Si tratta di un progetto avveniristico, con un computo energetico importante, che però, spiegano nel comunicato, “non viene per niente considerato nella valutazione di impatto ambientale ministeriale, e la cui analisi costi e benefici richiesta da ReCommon alla Commissione europea non è stata tuttora divulgata pubblicamente”.

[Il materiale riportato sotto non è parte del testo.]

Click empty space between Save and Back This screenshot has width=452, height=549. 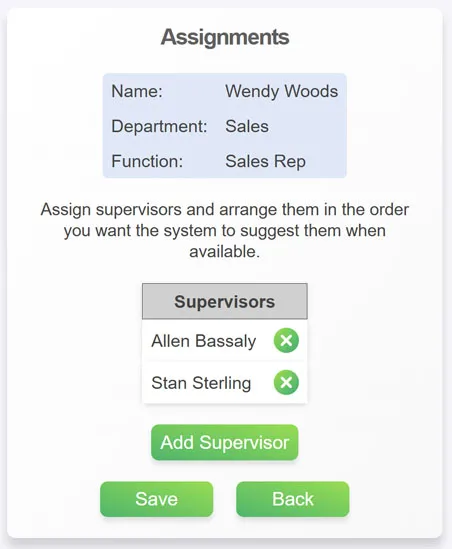pyautogui.click(x=225, y=499)
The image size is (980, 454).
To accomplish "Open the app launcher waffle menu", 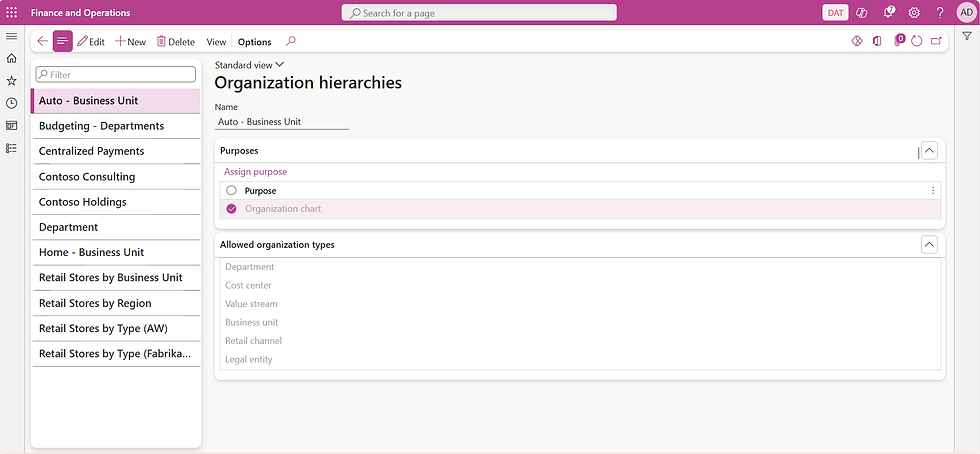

Greenpeace Italia e ReCommon hanno partecipato alle fasi di consultazione pubblica nell’ambito del procedimento di valutazione ambientale del progetto Ccs Pianura Padana. Fra il settembre del 2024 e l’aprile del 2025, hanno presentato varie osservazioni e contro-osservazioni, buona parte delle quali “non hanno trovato risposte adeguate da parte della società proponente”. La procedura rientrava nell’ambito del Pnrr-Pniec, ed era quella accelerata applicata a progetti definiti di “sicurezza energetica”, con tempi dimezzati per la consultazione pubblica. Greenpeace Italia e ReCommon hanno evidenziato delle carenze della valutazione di incidenza (Vinca), in particolare rispetto agli impatti sulle 12 zone protette che dovrebbero essere direttamente o indirettamente impattate dal progetto Pianura Padana Ccs.